What to work on
Only the stretch of the listing below that runs from the line with "Прокат авто (234, 28)" through the line with "Improve this map (514, 1977)" is to be printed, exactly and with both ends.

Record extracts below:

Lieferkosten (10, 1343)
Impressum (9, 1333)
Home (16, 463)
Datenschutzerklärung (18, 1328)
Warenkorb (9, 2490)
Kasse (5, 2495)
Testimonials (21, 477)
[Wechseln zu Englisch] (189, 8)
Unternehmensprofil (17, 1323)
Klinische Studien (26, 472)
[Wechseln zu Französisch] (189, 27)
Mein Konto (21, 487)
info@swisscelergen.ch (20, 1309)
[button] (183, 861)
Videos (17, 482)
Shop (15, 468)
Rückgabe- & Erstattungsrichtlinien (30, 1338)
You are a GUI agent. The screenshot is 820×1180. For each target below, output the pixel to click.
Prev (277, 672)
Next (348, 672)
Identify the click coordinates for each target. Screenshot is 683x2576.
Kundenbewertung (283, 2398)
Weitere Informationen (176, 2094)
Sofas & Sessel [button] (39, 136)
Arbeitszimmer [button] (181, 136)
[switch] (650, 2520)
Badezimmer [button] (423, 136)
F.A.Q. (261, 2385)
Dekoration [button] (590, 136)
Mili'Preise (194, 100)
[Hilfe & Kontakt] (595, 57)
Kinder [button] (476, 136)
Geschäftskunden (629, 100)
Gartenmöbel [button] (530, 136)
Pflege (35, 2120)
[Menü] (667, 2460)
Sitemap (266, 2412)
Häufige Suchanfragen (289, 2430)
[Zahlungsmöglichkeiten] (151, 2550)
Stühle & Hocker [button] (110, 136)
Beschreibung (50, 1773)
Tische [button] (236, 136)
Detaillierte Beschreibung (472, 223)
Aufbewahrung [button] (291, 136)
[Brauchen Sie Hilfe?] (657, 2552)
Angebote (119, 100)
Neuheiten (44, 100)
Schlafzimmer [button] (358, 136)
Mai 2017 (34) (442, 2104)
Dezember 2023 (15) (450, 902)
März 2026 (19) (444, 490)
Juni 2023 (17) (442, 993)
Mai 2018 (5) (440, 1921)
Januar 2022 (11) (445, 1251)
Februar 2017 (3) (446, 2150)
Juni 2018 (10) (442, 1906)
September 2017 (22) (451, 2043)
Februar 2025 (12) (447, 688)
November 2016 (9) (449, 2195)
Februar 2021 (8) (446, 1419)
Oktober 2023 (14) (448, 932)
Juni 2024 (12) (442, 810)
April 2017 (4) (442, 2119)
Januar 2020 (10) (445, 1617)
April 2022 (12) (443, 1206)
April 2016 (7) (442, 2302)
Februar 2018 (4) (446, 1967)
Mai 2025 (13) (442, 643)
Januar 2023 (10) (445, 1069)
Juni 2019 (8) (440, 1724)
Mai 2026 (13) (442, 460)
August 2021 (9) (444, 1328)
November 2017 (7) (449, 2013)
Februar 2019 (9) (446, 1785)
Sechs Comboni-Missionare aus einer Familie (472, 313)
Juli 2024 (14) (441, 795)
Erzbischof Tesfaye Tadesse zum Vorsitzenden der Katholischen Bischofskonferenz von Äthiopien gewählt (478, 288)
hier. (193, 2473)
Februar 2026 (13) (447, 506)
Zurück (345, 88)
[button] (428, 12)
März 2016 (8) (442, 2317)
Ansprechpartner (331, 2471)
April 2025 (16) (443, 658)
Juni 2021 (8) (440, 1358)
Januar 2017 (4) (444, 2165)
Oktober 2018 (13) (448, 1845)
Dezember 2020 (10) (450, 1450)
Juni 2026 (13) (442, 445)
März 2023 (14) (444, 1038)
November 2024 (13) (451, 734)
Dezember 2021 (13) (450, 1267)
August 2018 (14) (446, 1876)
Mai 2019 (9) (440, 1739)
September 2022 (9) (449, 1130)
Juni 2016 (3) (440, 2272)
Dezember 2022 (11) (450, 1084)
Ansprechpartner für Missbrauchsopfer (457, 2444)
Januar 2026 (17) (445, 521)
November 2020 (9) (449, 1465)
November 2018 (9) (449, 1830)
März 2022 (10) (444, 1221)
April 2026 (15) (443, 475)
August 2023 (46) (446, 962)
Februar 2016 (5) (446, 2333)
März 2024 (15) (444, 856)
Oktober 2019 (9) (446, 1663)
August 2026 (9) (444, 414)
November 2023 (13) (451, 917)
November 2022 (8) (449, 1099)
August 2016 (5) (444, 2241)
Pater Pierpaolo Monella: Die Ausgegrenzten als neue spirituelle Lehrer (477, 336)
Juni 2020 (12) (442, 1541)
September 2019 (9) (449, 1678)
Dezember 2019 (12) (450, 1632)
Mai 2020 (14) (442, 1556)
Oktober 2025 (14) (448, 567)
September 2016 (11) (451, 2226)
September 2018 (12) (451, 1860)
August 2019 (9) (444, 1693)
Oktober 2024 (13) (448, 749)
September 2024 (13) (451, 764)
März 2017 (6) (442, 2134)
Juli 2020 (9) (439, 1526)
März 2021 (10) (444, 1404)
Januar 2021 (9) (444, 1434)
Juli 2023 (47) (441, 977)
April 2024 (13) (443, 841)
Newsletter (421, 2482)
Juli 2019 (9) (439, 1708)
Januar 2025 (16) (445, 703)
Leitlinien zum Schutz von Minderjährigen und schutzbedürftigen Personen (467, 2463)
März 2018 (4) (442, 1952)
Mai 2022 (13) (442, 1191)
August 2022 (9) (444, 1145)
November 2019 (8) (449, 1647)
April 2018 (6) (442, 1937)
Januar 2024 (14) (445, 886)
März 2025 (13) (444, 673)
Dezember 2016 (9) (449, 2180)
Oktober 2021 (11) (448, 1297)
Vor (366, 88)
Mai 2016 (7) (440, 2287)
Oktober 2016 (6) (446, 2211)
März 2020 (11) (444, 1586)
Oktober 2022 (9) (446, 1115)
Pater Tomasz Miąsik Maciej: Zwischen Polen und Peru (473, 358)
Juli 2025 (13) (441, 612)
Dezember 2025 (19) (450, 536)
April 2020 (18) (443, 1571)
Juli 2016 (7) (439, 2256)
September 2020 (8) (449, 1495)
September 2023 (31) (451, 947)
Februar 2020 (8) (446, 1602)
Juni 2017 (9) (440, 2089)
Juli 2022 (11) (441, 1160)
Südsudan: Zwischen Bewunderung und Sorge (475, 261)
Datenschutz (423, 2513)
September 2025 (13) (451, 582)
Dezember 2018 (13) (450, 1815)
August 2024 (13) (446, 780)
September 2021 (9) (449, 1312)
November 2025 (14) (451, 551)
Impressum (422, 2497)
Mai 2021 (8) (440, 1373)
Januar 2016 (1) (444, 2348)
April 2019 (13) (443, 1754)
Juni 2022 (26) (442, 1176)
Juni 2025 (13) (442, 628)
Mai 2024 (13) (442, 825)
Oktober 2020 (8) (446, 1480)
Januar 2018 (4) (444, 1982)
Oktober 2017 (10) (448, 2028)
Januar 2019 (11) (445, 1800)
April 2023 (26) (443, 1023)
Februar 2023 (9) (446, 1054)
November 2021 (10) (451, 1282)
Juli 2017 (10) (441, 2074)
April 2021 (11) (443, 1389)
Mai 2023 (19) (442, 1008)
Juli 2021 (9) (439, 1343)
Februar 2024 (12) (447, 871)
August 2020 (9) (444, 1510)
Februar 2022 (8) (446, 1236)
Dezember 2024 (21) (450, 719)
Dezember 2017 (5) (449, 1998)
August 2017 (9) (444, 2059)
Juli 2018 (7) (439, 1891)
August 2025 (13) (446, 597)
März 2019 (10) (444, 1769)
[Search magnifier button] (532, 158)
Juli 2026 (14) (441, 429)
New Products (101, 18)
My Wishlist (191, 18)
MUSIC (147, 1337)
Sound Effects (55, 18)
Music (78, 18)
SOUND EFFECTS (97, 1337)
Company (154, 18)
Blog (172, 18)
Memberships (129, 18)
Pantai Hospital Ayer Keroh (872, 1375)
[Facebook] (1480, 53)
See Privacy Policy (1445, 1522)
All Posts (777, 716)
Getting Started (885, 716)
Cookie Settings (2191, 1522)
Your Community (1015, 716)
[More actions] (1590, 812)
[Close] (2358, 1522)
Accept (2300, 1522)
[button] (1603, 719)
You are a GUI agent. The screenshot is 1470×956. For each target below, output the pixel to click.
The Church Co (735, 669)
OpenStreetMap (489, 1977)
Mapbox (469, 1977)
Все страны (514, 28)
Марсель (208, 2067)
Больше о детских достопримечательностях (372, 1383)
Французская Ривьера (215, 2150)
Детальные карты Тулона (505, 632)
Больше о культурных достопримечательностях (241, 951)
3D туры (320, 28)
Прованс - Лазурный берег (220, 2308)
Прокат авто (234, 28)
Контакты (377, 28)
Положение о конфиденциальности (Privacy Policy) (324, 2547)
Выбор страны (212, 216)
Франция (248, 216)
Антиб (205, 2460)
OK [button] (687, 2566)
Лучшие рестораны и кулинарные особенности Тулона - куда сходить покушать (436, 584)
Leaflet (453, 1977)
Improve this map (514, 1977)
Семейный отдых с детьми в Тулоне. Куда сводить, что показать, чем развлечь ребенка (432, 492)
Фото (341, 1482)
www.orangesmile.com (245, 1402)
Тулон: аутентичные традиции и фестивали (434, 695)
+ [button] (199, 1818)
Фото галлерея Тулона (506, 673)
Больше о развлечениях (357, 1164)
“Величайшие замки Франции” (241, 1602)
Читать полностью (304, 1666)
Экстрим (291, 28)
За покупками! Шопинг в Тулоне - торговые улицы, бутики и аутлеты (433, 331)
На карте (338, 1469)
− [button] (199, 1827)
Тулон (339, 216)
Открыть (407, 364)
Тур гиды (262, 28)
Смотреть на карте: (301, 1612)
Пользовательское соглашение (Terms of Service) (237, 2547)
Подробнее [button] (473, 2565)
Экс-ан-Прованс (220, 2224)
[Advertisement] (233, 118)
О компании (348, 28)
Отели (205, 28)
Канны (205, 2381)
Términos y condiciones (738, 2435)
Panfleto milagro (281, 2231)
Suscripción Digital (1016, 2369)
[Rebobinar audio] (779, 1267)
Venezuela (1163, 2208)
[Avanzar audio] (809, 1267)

End of Record extracts.

Your solution
Прокат авто (234, 28)
Контакты (377, 28)
Положение о конфиденциальности (Privacy Policy) (324, 2547)
Выбор страны (212, 216)
Франция (248, 216)
Антиб (205, 2460)
OK [button] (687, 2566)
Лучшие рестораны и кулинарные особенности Тулона - куда сходить покушать (436, 584)
Leaflet (453, 1977)
Improve this map (514, 1977)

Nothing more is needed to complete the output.